Your goal.
Taking the line with "The width and" as the first and the last line of the listing as the final one, please copy exactly those lines and no others, without pictures.

The data.
[Start of section]
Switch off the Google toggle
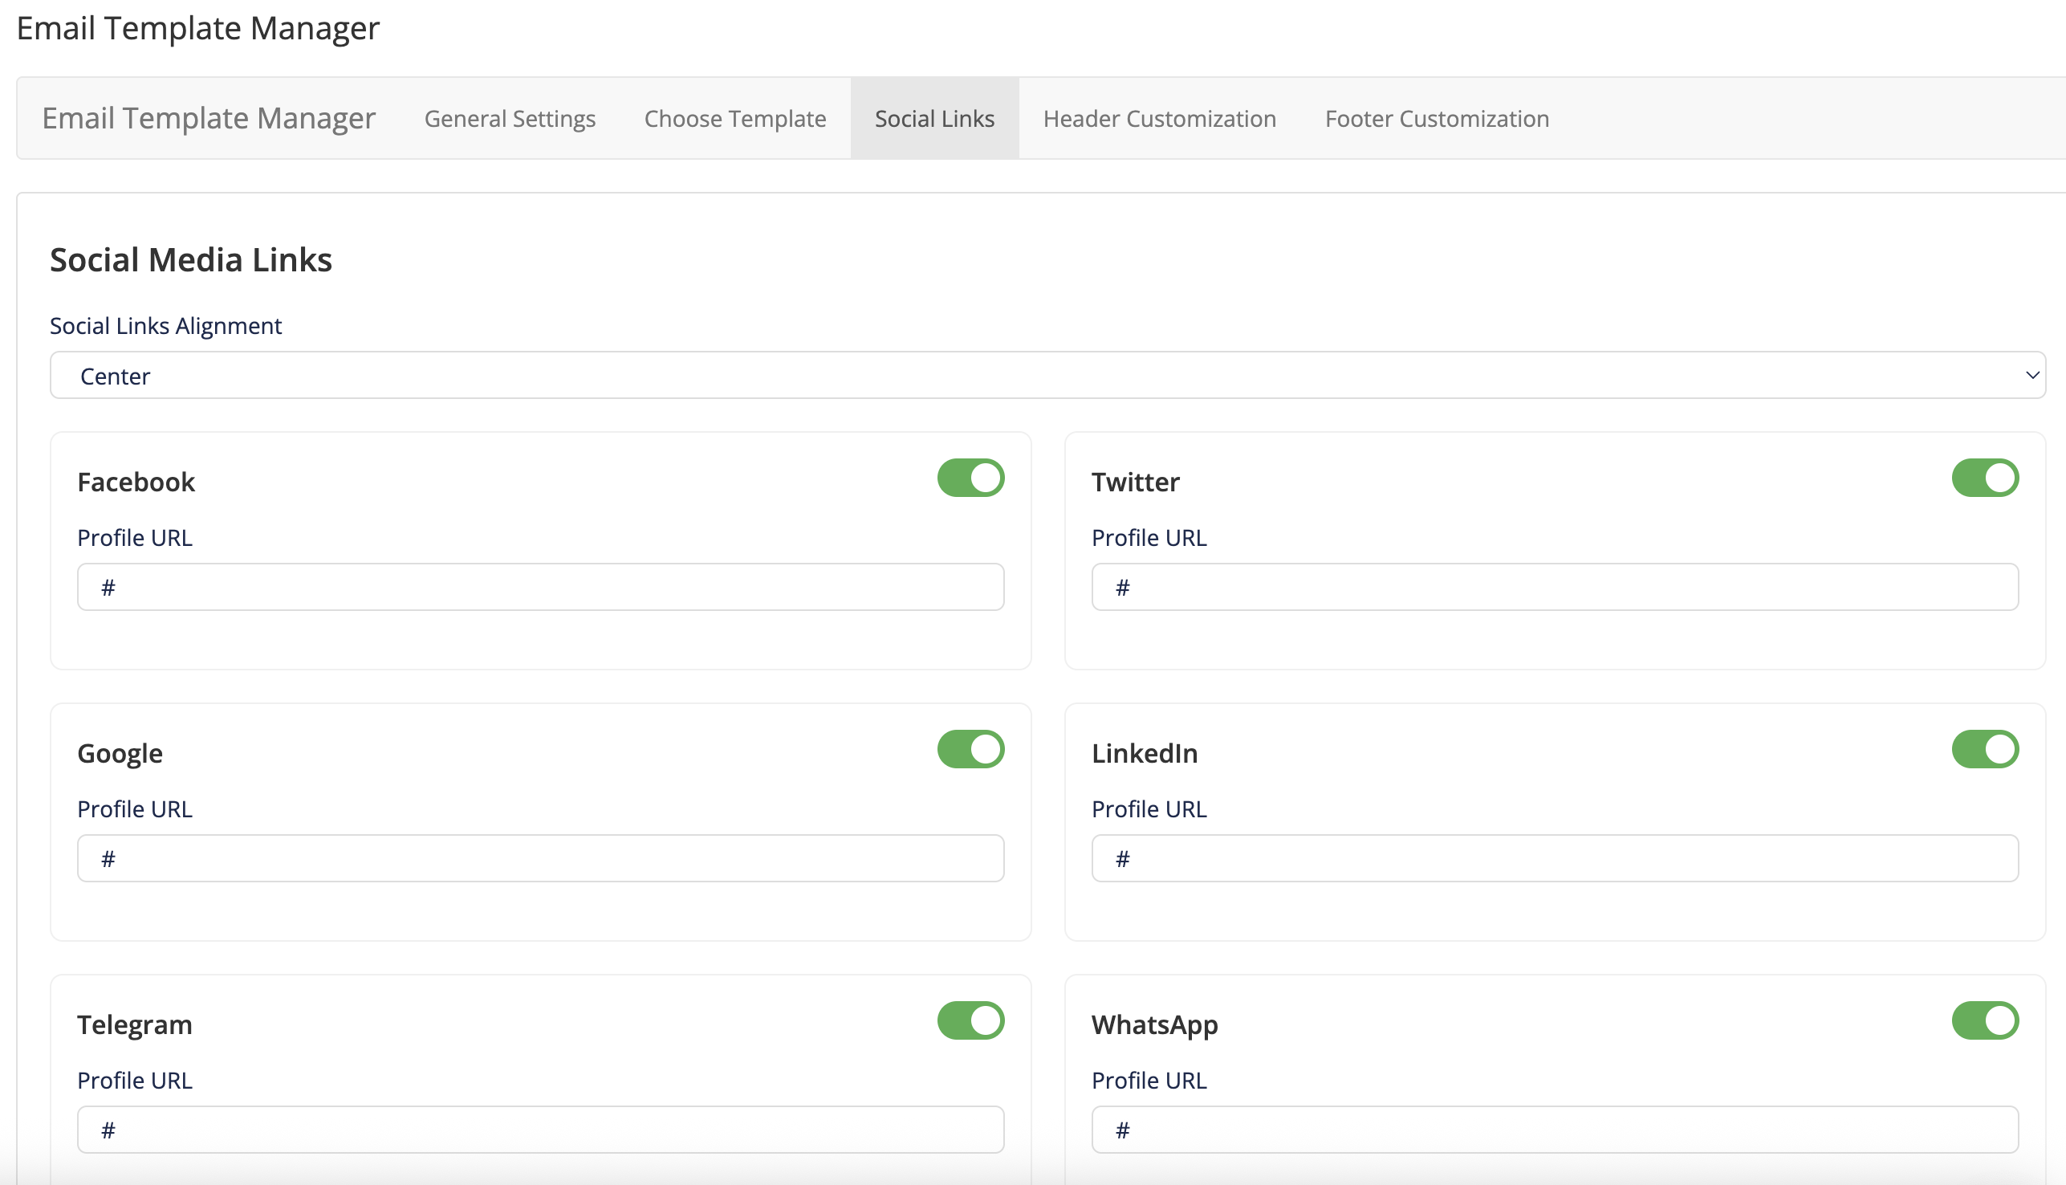970,749
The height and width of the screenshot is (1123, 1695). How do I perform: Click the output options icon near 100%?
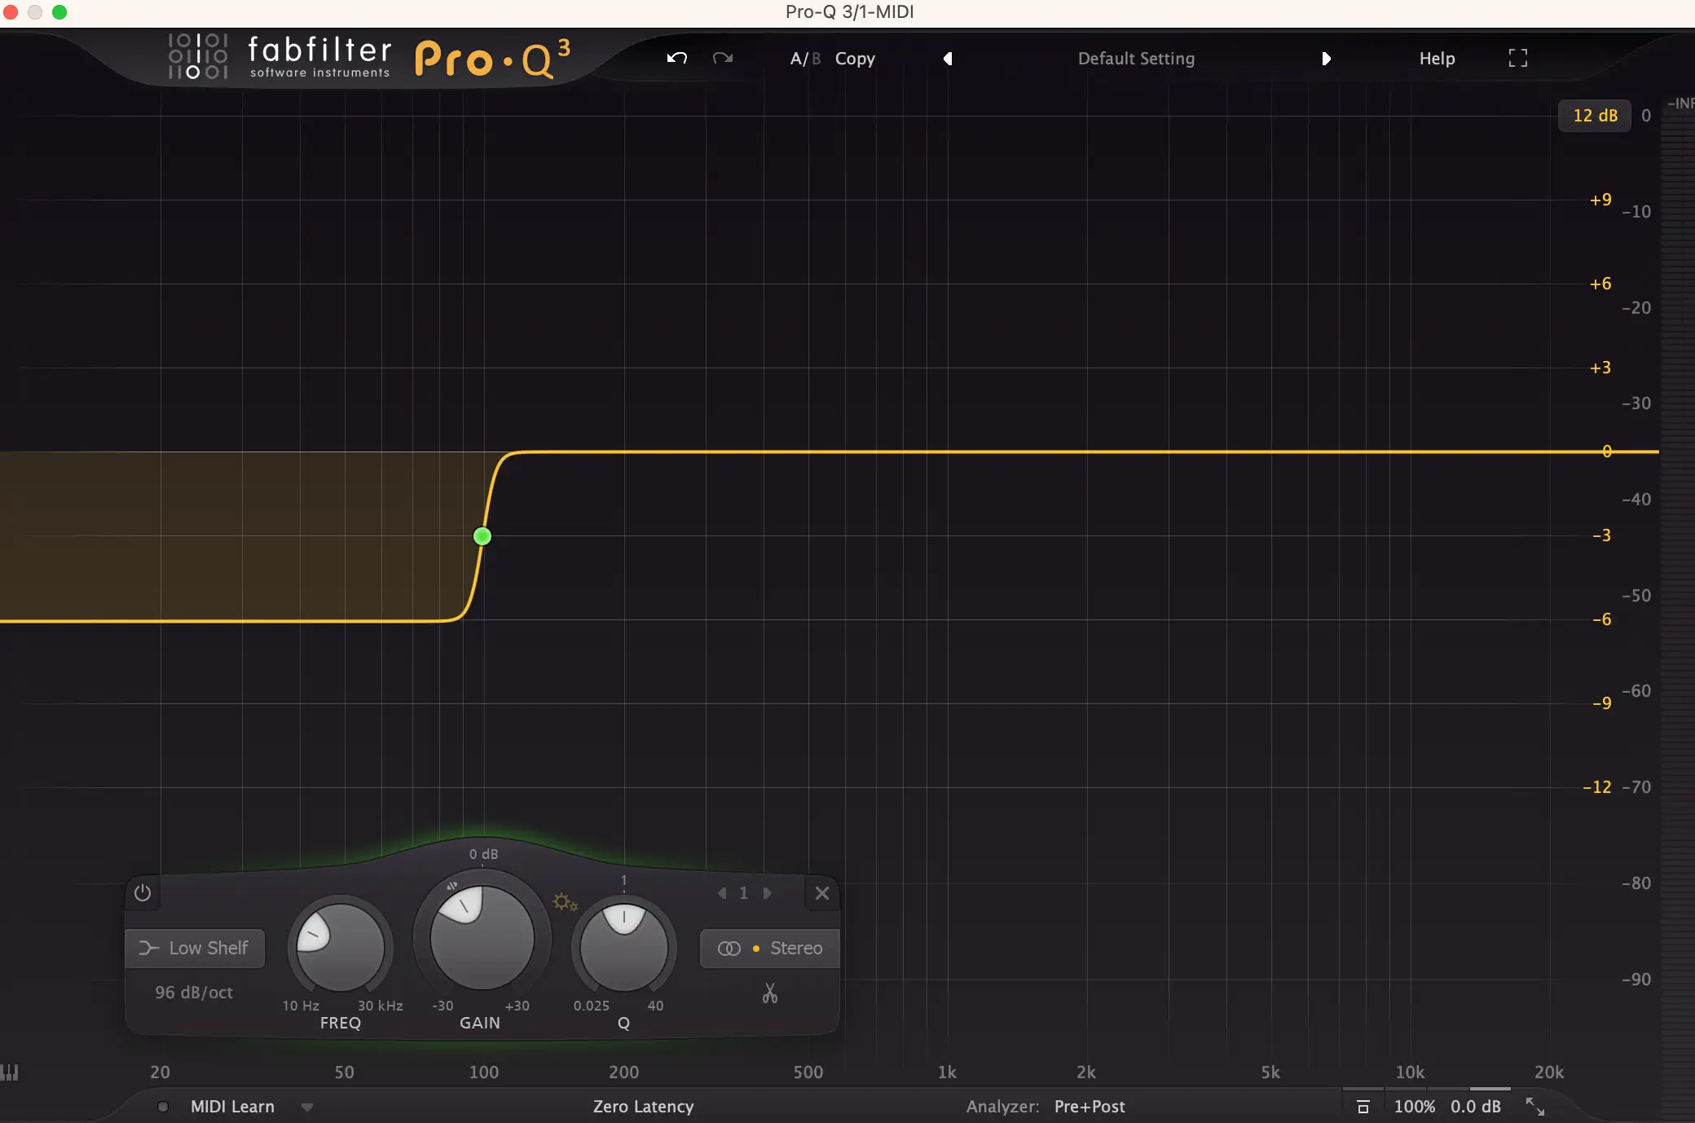(x=1363, y=1106)
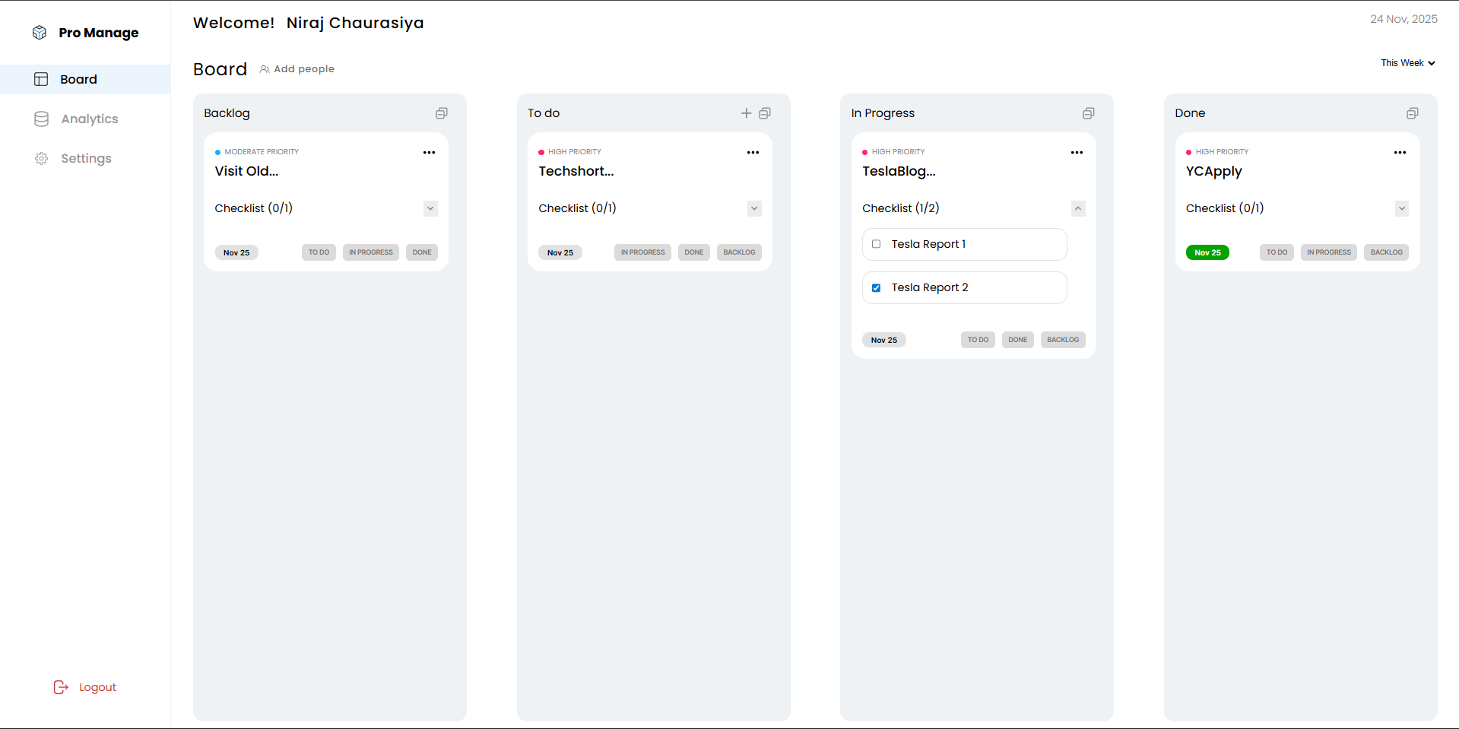Switch to the Board section
The image size is (1459, 729).
(x=79, y=79)
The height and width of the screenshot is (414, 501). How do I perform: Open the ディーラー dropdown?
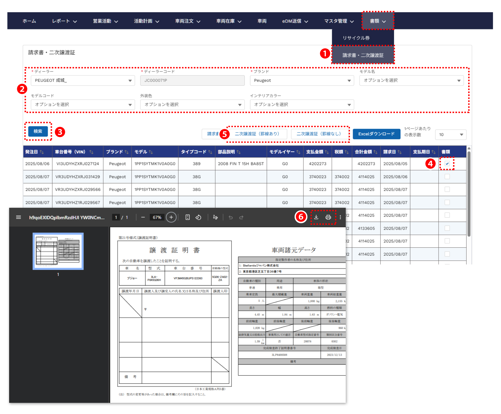[x=83, y=80]
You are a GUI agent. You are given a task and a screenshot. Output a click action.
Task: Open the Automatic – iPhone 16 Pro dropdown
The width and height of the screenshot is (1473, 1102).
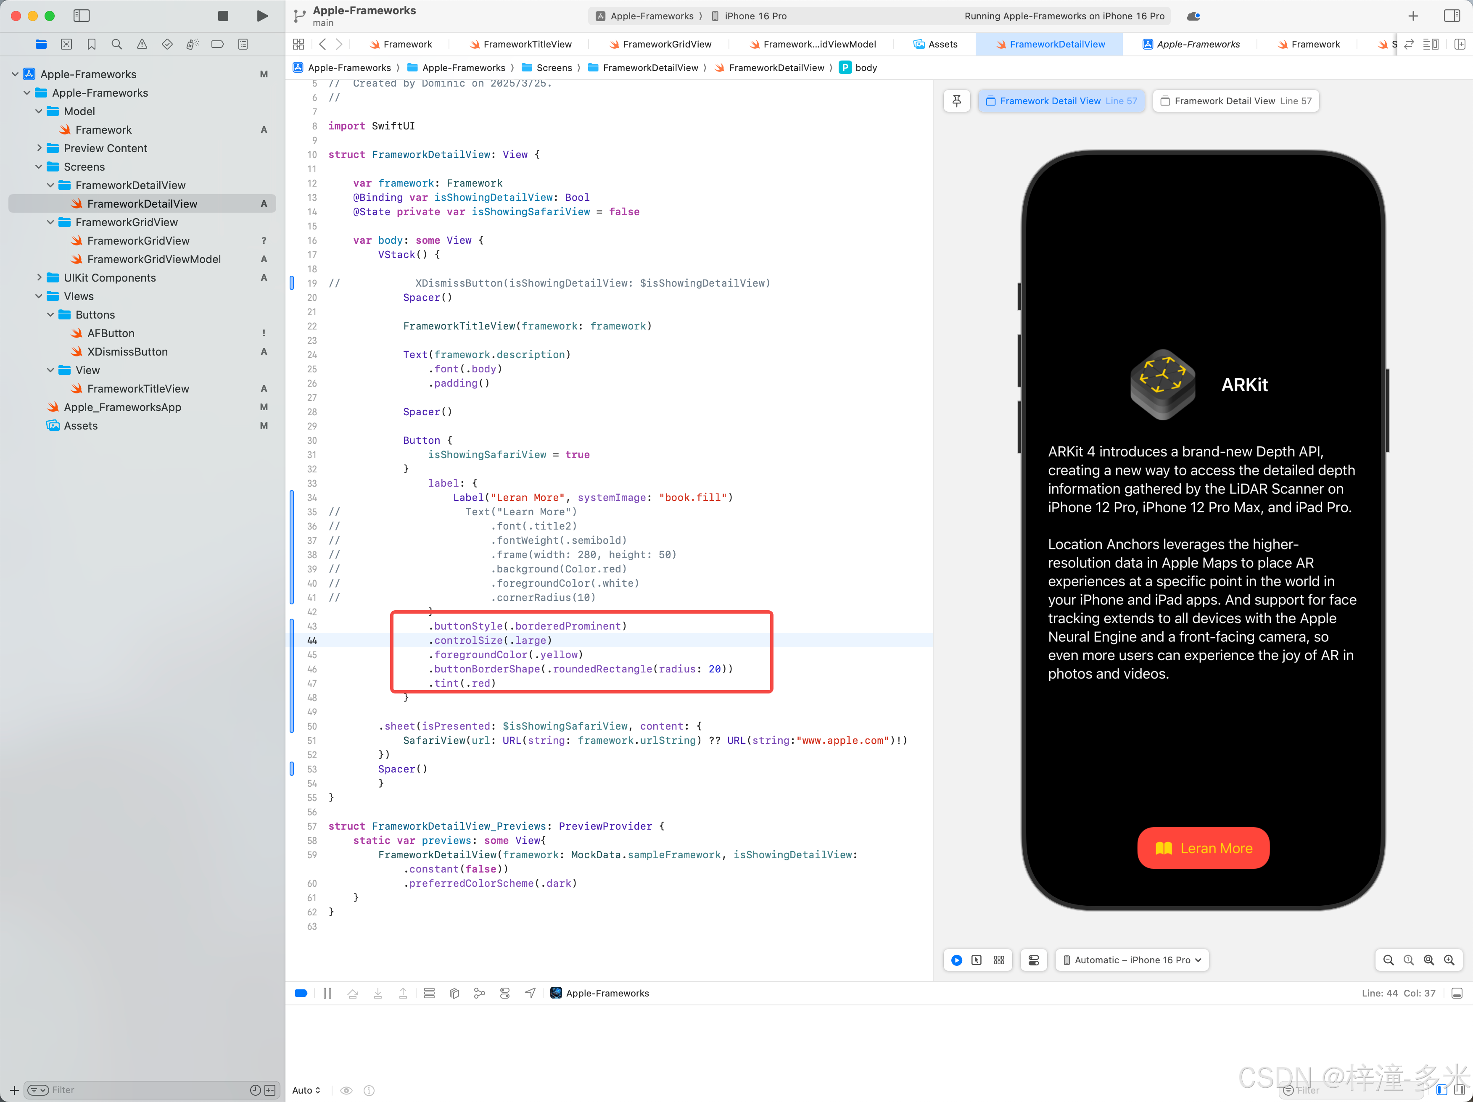point(1131,960)
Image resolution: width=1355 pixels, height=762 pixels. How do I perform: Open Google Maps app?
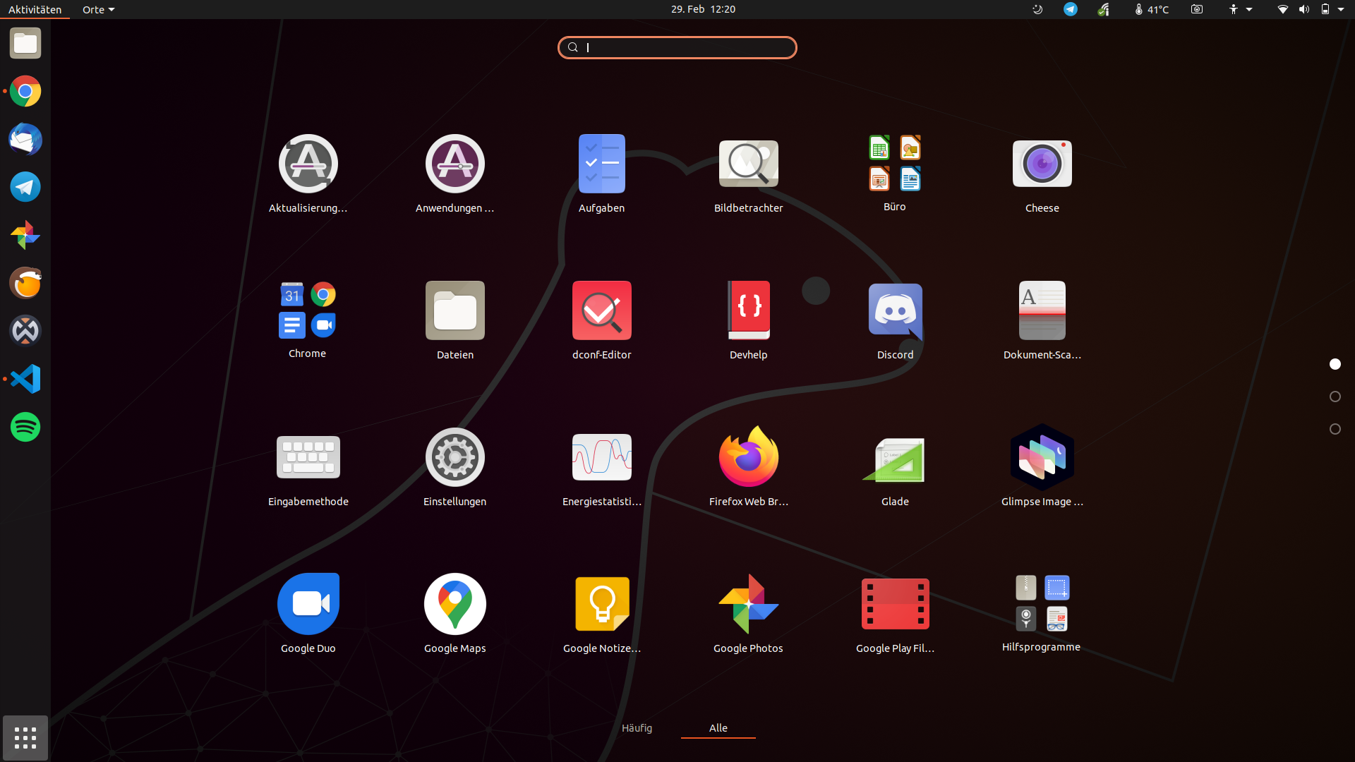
[End of section]
Answer space.
The width and height of the screenshot is (1473, 1102).
point(1131,960)
Image resolution: width=1355 pixels, height=762 pixels. How do I perform: Open Google Maps app?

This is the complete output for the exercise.